The cost of fixing the UK’s pothole problem now tops £12 billion, compounded by rising inflation, according to a new report.
The Asphalt Industry Alliance (AIA) has released its Annual Local Authority Road Maintenance (ALARM) report for 2022, which has some concerning insights into the state of the UK’s roads.
According to the report, it would cost £12.64bn to clear the backlog of repairs and ‘bring the network up to a condition that would allow it to be managed cost effectively and sustainably going forward’.
It said that engineers are being faced with the choice between keeping local roads open and safe or improving overall conditions.
A car hits a pothole on a road in Islington, London.
The AIA says overall highway maintenance budgets are up four per cent on 2020/21, but the proportion being invested in the road surface itself has gone down.
As a result, the backlog of repairs has increased 23 per cent in just one year.
Rick Green, AIA Chair, said: “Local authority highway teams have a legal responsibility to keep our roads safe, but do not have the funds to do so in a cost effective, proactive way.
“As a result, while they report some slight improvements in surface conditions, the structure of our roads continues to decline.

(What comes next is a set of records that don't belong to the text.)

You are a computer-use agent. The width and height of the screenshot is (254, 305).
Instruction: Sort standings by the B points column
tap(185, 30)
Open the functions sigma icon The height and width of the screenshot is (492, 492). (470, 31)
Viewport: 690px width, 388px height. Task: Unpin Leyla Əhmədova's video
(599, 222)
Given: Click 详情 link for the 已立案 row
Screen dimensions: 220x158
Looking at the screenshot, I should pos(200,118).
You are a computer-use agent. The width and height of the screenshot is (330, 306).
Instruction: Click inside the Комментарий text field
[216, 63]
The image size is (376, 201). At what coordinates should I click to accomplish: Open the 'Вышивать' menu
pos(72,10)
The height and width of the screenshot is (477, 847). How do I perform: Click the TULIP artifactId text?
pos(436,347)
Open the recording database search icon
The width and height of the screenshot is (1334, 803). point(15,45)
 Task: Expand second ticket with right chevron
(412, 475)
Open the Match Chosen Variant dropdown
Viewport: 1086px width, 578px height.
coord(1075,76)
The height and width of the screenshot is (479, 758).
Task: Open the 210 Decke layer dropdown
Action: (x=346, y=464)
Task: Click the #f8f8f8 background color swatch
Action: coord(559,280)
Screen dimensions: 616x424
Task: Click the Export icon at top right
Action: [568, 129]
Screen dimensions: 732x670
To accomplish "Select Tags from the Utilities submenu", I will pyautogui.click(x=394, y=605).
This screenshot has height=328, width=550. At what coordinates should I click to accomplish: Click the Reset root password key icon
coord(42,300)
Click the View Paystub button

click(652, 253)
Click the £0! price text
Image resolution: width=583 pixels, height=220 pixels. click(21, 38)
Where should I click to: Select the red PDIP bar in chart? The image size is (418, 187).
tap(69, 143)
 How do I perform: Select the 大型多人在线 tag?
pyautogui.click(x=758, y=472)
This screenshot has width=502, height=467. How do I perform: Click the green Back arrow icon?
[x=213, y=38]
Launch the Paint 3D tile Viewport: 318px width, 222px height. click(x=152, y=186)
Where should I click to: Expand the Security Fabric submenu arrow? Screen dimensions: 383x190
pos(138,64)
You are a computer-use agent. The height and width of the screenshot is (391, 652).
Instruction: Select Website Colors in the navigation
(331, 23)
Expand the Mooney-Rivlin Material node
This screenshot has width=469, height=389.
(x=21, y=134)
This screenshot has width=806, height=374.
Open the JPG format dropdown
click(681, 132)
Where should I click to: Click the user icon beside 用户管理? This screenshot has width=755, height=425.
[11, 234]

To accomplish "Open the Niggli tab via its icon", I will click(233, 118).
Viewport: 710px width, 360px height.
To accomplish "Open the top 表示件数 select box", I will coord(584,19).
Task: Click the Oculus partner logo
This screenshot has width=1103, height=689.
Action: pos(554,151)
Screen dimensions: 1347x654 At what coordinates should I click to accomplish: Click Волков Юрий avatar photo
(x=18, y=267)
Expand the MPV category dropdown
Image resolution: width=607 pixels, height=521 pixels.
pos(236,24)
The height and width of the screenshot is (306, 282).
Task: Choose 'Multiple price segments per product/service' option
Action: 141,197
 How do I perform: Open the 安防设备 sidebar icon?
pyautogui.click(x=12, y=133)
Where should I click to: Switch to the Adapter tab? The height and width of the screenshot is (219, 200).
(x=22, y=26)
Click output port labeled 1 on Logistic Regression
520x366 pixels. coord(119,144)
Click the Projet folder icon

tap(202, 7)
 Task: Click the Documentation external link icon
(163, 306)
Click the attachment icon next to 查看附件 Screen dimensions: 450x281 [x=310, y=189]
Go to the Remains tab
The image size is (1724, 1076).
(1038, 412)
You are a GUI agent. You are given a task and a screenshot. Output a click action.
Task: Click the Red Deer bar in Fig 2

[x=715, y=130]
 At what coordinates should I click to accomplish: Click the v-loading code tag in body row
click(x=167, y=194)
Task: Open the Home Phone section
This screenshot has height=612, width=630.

“Although surface repairs have a part to play in extending the life of local roads, short-term fixes, including filling potholes, is indicative of a network that is ‘on the edge’ and less efficient and sustainable when it comes to materials usage and whole-life carbon emissions.”
The ALARM report is in its 27th year and is based on information reported directly from local authorities, who said they would have needed a further £1 billion last year just to meet their own targets. That’s before even considering reducing the backlog of repairs.
Other findings from this year’s report include the fact that nearly one in five local roads could need to be rebuilt in the next five years, one pothole is filled every 19 seconds, and roads are only resurfaced on average every 70 years.
Green added: “The link between continued underinvestment and the ongoing structural decline and below par surface conditions of our local roads is clear. The country’s ambitions to encourage active travel, plus cutting waste and carbon emissions, will not be achieved with a short-term approach that can’t deliver a first-rate local road network.”
“The longer it takes for the funding to be put in place to tackle the backlog of repairs, the more it is going to cost to put it right in the future.”